Intervention de François-Frantz CADET, Secrétaire National du Collectif Haïti de France au Salon Solidarités, Paris le 2 juin 2012
Document soumis à AlterPresse le 15 juin 2012
Depuis quelques mois nous recevons, d’associations bien identifiées ou même de groupes informels, des propositions pour créer des fonds d’INVESTISSEMENT en faveur d’Haïti. "Heureuses initiatives" dirait-on ; mais à regarder de plus près, nous devenons très vite perplexes tant les explications, qui les accompagnent, apparaissent simples (même trop simples pour ne pas dire simplistes) dans la présentation de projets, de toute évidence, complexes. Quand une opération nous propose d’investir dans un transfert de denrées alimentaires que sauraient produire les paysans haïtiens, elle participe au soutien de la "consommation" alors qu’elle pourrait favoriser "l’investissement productif", si elle finançait par exemple l’achat de semences.

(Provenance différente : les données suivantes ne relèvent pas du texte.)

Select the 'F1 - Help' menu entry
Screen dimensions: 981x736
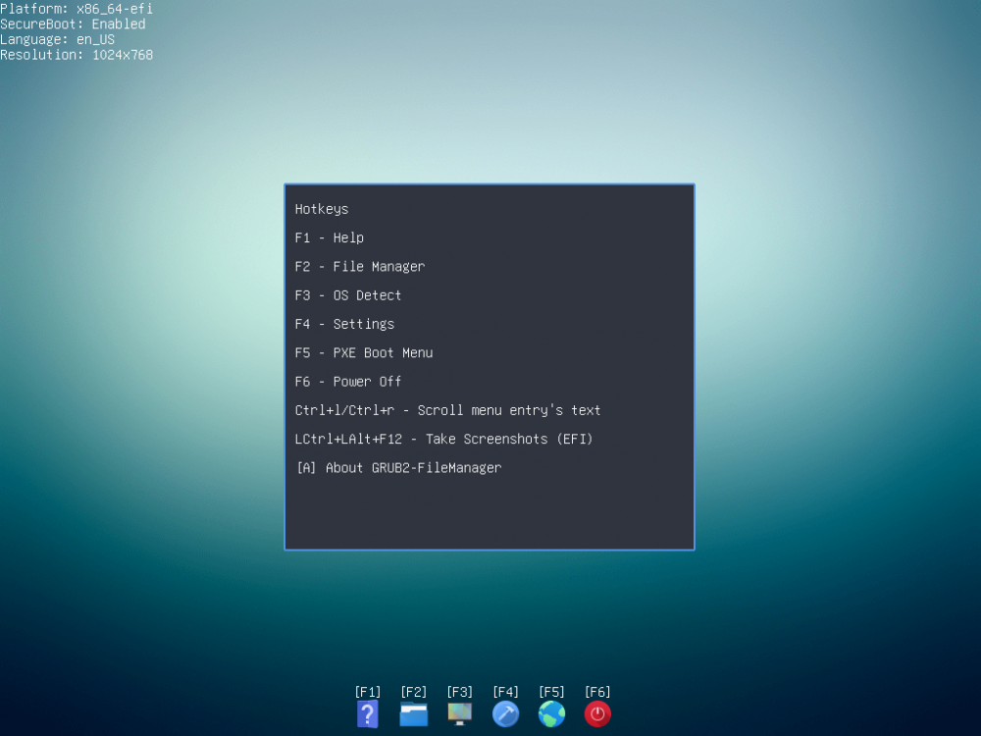click(x=330, y=237)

Quand les initiateurs s’adressent surtout aux haïtiens du dehors, ils ne peuvent pas ignorer que les faits et les situations, qui les ont poussés à INVESTIR dans leur fuite hors d’Haïti, demeurent et tournent en boucle dans leur tête. Les causes en sont : la gestion de la survie, l’absence de confiance (en soi et en l’autre) et l’incapacité à se projeter...ailleurs...convenablement, dans une vie citoyenne, dans une transmission responsable de la vie, dans un ENGAGEMENT social ou politique, dans la valorisation de sa culture, dans la transformation des ressources de sa terre d’origine en richesses.

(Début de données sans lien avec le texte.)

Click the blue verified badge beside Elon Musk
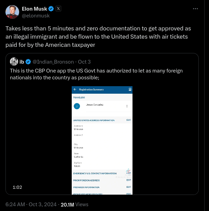 pos(51,9)
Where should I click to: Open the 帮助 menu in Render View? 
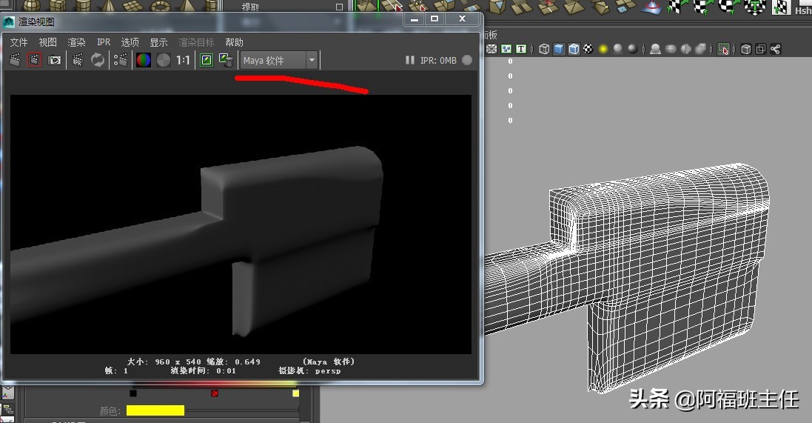[x=234, y=42]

Tous ces facteurs négatifs nuisent à l’INVESTISSEMENT. Cette action financière qui, quand elle est comprise, pousse l’individu à sortir de son isolement pour placer sa confiance et ses possibilités financières dans une action qui sera fructueuse (pour soi), collectivement enrichissante (pour autrui), humainement constructive (pour une société) et essentiellement porteuse d’avenir (pour la jeunesse).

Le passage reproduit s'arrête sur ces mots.